Taxation, redistribution and observability in social dilemmas
Daniel A. Brent (Department of Economics, Louisiana State University, Business Education Complex, Baton Rouge, LA 70803-6306, U.S.A.) ; Lata Gangadharan (Department of Economics, Monash University, Clayton, Australia) ; Anca Mihut (Univ Lyon, CNRS, GATE L-SE UMR 5824, F-69130 Ecully, France) ; Marie Claire Villeval (Univ Lyon, CNRS, GATE L-SE UMR 5824, F-69130 Ecully, France)

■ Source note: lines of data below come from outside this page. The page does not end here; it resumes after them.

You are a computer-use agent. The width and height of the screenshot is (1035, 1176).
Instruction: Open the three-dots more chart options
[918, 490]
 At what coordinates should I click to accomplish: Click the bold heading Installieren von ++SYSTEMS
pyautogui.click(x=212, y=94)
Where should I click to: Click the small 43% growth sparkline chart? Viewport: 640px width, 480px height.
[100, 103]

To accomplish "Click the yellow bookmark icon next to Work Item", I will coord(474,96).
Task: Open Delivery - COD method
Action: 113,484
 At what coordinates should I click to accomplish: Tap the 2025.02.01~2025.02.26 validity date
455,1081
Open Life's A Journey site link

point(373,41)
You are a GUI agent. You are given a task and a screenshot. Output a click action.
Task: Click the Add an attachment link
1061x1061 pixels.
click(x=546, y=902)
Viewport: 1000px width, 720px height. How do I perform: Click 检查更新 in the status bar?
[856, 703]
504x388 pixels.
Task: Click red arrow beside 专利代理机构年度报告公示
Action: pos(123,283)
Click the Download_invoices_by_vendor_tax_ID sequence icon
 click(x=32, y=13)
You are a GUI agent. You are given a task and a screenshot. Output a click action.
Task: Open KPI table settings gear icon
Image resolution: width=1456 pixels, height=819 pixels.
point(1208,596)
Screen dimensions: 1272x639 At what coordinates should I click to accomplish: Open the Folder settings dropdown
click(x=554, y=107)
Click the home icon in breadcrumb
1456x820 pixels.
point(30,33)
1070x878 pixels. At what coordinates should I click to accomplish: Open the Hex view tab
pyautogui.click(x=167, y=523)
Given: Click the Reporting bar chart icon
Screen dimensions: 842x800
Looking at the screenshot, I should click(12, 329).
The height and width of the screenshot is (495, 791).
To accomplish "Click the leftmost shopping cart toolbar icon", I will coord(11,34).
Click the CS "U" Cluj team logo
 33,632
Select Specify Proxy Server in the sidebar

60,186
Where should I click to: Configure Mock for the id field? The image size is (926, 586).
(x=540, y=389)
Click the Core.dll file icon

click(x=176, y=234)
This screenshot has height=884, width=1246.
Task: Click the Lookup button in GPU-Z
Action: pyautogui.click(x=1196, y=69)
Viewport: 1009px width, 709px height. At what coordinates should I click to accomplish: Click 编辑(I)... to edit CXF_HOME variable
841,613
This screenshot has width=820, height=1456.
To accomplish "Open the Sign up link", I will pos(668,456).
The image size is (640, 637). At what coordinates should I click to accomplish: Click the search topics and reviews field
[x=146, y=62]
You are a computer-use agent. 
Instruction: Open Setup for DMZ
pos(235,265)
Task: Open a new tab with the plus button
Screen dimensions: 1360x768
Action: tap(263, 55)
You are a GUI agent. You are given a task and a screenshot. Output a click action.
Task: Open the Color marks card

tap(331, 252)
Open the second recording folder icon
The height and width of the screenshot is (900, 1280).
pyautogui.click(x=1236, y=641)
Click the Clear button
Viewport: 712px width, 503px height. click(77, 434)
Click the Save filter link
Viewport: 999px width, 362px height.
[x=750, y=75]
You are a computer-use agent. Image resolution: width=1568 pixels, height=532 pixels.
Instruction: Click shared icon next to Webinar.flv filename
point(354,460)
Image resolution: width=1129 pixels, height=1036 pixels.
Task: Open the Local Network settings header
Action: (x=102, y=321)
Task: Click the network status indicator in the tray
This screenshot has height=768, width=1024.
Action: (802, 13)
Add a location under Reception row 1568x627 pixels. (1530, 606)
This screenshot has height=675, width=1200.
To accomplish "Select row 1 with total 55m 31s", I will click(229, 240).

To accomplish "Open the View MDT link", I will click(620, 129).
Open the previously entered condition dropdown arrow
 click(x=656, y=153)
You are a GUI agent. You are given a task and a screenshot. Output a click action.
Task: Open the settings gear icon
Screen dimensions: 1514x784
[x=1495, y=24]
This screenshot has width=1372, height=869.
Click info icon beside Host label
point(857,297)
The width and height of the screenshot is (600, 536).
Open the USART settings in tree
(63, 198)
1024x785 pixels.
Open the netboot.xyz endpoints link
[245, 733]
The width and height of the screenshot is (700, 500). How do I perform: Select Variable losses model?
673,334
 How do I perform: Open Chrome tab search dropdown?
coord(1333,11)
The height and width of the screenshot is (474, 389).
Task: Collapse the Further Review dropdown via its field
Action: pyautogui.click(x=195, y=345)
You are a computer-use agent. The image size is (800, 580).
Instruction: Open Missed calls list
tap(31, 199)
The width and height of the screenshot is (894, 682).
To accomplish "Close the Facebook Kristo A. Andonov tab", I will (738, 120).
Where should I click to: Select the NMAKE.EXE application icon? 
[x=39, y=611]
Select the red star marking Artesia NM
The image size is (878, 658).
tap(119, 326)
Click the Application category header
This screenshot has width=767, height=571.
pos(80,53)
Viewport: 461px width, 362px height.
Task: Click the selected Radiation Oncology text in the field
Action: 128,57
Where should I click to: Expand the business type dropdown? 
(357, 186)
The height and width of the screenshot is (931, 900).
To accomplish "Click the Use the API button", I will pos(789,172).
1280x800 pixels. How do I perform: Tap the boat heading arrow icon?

In the presence of social dilemmas, cooperation is more difficult to achieve when populations are heterogeneous because of conflicting interests within groups. We examine cooperation in the context of a non-linear common pool resource game, in which individuals have unequal extraction capacities and have to decide on their extraction of resources from the common pool. We introduce monetary and nonmonetary policy instruments in this environment. One instrument is based on two variants of a mechanism that taxes extraction and redistributes the tax revenue. The other instrument varies the observability of individual decisions. We find that the two tax and redistribution mechanisms reduce extraction, increase efficiency and decrease inequality within groups. The scarcity pricing mechanism, which is a per-unit tax equal to the marginal extraction externality, is more effective at reducing extraction than an increasing block tax that only taxes units extracted above the social optimum. In contrast, observability impacts only the Baseline condition by encouraging free-riding instead of creating moral pressure to cooperate.